INSTRUCTIONS:
1. Starting at the words "GdCl3 is usually" and stopping after "intermediacy of NH4[Gd2Cl7].", write out the gadolinium chloride passage again with "pentachloride" renamed "ammonium salt".
2. Extend the gadolinium chloride passage past its last sentence.

PASSAGE SHOWN:
########################################

|Jmol-3D images||Image 1|
|Molar mass||263.61 g/mol|
|Melting point||609 °C|
|Boiling point||1580 °C|
|Solubility in water||soluble|
|Crystal structure||hexagonal, hP8|
|Space group||P63/m, No. 176|
|Other anions||Gadolinium(III) oxide|
|Other cations||Europium(III) chloride, Terbium(III) chloride|
|Except where noted otherwise, data are given for materials in their standard state (at 25 °C (77 °F), 100 kPa)|
|(what is: / ?)|
Gadolinium(III) chloride, also known as gadolinium trichloride, is GdCl3. It is a colorless, hygroscopic, water-soluble solid. The hexahydrate GdCl3∙6H2O is commonly encountered and is sometimes also called gadolinium trichloride. Gd3+ species are of special interest because the ion has the maximum number of unpaired spins possible, at least for known elements. With seven valence electrons and seven available f-orbitals, all seven electrons are unpaired and symmetrically arranged around the metal. The high magnetism and high symmetry combine to make Gd3+ a useful component in NMR spectroscopy and MRI.
GdCl3 is usually prepared by the "ammonium chloride" route, which involves the initial synthesis of (NH4)2[GdCl5]. This material can be prepared from the common starting materials at reaction temperatures of 230 °C from gadolinium oxide:
- 10 NH4Cl + Gd2O3 → 2 (NH4)2[GdCl5] + 6 NH3 + 3 H2O
from hydrated gadolinium chloride:
- 4 NH4Cl + 2 GdCl3∙6H2O → 2 (NH4)2[GdCl5] + 12 H2O
from gadolinium metal:
- 10 NH4Cl + 2 Gd → 2 (NH4)2[GdCl5] + 6 NH3 + 3 H2
In the second step the pentachloride is decomposed at 300 °C:
- (NH4)2[GdCl5] → GdCl3 + 2 NH4Cl
This pyrolysis reaction proceeds via the intermediacy of NH4[Gd2Cl7].

########################################

DATA EXTRACT:
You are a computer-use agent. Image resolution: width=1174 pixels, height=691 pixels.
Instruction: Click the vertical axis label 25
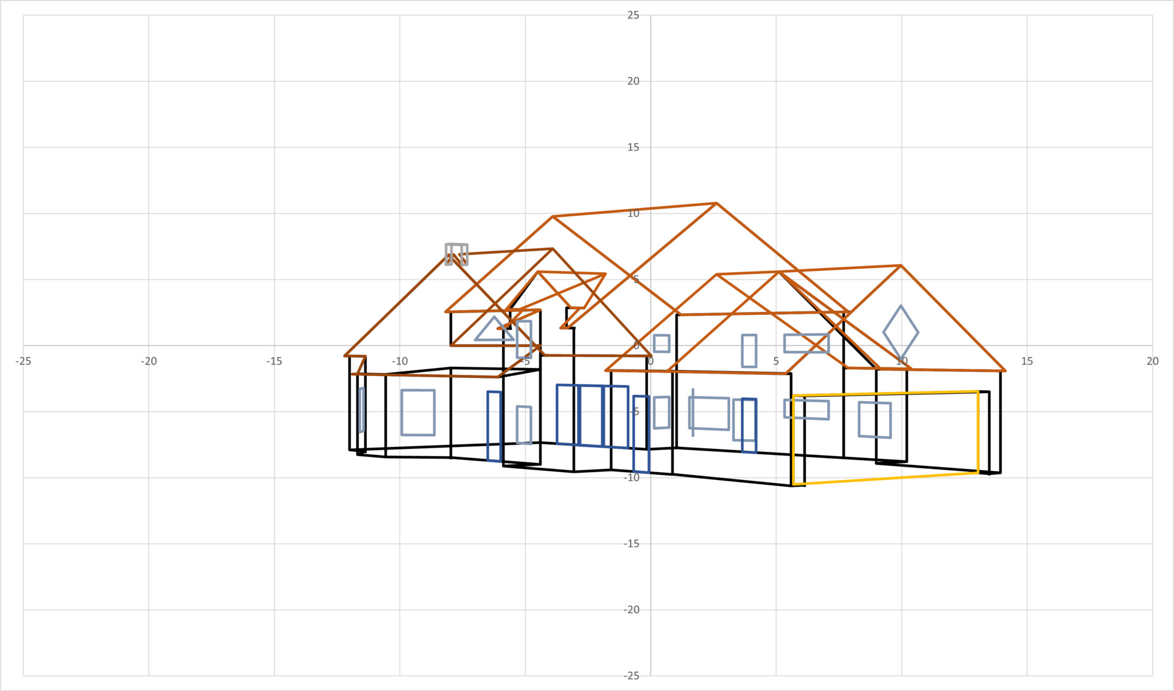click(x=633, y=15)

########################################

OUTPUTS IN ORDER:
1.
GdCl3 is usually prepared by the "ammonium chloride" route, which involves the initial synthesis of (NH4)2[GdCl5]. This material can be prepared from the common starting materials at reaction temperatures of 230 °C from gadolinium oxide:
- 10 NH4Cl + Gd2O3 → 2 (NH4)2[GdCl5] + 6 NH3 + 3 H2O
from hydrated gadolinium chloride:
- 4 NH4Cl + 2 GdCl3∙6H2O → 2 (NH4)2[GdCl5] + 12 H2O
from gadolinium metal:
- 10 NH4Cl + 2 Gd → 2 (NH4)2[GdCl5] + 6 NH3 + 3 H2
In the second step the ammonium salt is decomposed at 300 °C:
- (NH4)2[GdCl5] → GdCl3 + 2 NH4Cl
This pyrolysis reaction proceeds via the intermediacy of NH4[Gd2Cl7].

2.
- Gd + 3 HCl → GdCl3 + 3/2 H2
GdCl3 crystallizes with a hexagonal UCl3 structure, as seen for other 4f trichlorides including those of La, Ce, Pr, Nd, Pm, Sm, Eu. The following crystallize in theYCl3 motif: DyCl3, HoCl3, ErCl3, TmCl3, YdCl3, LuCl3, YCl3). The UCl3 motif features 9-coordinate metal with a tricapped trigonal prismatic coordination sphere. In the hexahydrate of gadolinium(III) chloride and other smaller 4f trichlorides and tribromides, six H2O molecules and 2 Cl- ions coordinate to the cations resulting in a coordination group of 8.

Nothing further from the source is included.